Dans le même temps, ou presque, sont apparues sur le marché les toutes 1ères machines intelligentes dotées de conscience, entraînant une réaction en chaîne dans le développement de l'Intelligence Artificielle et une inexorable confluence, fruit de la mécanisation de l'homme et de l'humanisation des machines.

Désormais, une partie de l'Humanité (le mot a-t-il d'ailleurs encore un sens ?), une "élite" tenante du technopouvoir - celle qui a les moyens de le faire - a pris l'habitude de changer tout ou partie de son corps pour améliorer ses performances, comme on change les pièces d'une machine. De l'autre, plusieurs milliards d'individus se revendiquent de la défense d'un humanisme disparu, refusent l'administration numérique du monde et s’abandonnent aux chimères de la décroissance. Ceux-là n'acceptent pas de sacrifier le souverainisme de l'Humanité à une forme de culte de la gouvernance algorithmique.

Ce qui a réellement mis le feu aux poudres, c'est l'apparition des techno-transgenres (les techtrans'), hybrides mi-machines/mi-humains marquant l'ultime étape de la cyborgisation et l'accomplissement du rêve démiurgique des tenants des techno-sciences; sans qu'on ne sache plus très bien si les hommes sont devenus machines ou vice-versa. Avec la peur ancestrale du mythe de Frankenstein et la crainte de voir les machines prendre la place des hommes, on a vu au mitan des années 50, s'organiser, comme en écho aux pogroms du début du vingtième siècle, de véritables chasses aux techtrans'.

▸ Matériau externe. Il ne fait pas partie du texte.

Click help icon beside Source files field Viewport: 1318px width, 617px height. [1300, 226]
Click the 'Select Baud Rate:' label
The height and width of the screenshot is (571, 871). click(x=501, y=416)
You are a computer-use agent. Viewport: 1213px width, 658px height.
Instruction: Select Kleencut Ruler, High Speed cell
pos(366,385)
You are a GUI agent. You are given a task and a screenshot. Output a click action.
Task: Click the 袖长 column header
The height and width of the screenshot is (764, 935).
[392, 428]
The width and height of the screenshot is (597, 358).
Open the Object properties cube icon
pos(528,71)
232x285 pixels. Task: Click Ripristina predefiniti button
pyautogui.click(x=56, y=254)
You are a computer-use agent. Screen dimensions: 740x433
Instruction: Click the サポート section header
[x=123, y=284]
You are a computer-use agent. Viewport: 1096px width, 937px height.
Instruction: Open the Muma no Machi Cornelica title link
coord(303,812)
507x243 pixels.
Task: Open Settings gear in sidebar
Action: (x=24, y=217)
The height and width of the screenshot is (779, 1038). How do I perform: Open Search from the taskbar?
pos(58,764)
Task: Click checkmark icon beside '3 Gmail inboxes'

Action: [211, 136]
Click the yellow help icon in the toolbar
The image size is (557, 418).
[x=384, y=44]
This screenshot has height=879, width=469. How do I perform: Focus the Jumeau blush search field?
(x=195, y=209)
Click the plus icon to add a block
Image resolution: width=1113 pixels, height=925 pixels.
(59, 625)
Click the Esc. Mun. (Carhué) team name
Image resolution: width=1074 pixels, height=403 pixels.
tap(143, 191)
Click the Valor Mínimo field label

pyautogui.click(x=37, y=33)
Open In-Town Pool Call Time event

La guerre civile fait désormais rage entre les milices transhumanistes qui, se revendiquant d'un progrès scientifique tout puissant, soutiennent l'émergence d'un monde totalement contrôlé par les technologies et des combattants alter' bioconservateurs, alliés aux néo-religieux, qui s’y opposent.

30 ans après que la Déclaration Universelle des Droits de l'Homme Augmenté a été adoptée, l'ONU, le G7, le G20, l'Union Européenne (...) ne sont plus que de vagues souvenirs. Le mouvement centrifuge initié, en Europe, au début du siècle par la Grèce avec le succès qu'on connait du slogan "UExit!", la sortie de la Chine et du Brésil du FMI en 2028 et l'implosion du Conseil de sécurité en 2035, ont entraîné une cascade de démantèlements en tous genres. A l'image de l'échec de la Société des Nations qui n'était parvenue à empêcher ni la guerre civile espagnole, ni la montée du nazisme, l'utopie de l'organisation d'une  sécurité collective a vécu et le monde, morcelé comme jamais, est à présent à feu et à sang. Le cocktail détonnant des nanotechnologies et d'un individualisme narcissique a fait explosé les référents sociaux traditionnels. Il n'y a plus, à proprement parlé, d'ordre mondial, plus d’organisations inter-étatiques. Seule subsiste la forme de dialogue la plus archaïque et la mieux partagée: la voix des armes...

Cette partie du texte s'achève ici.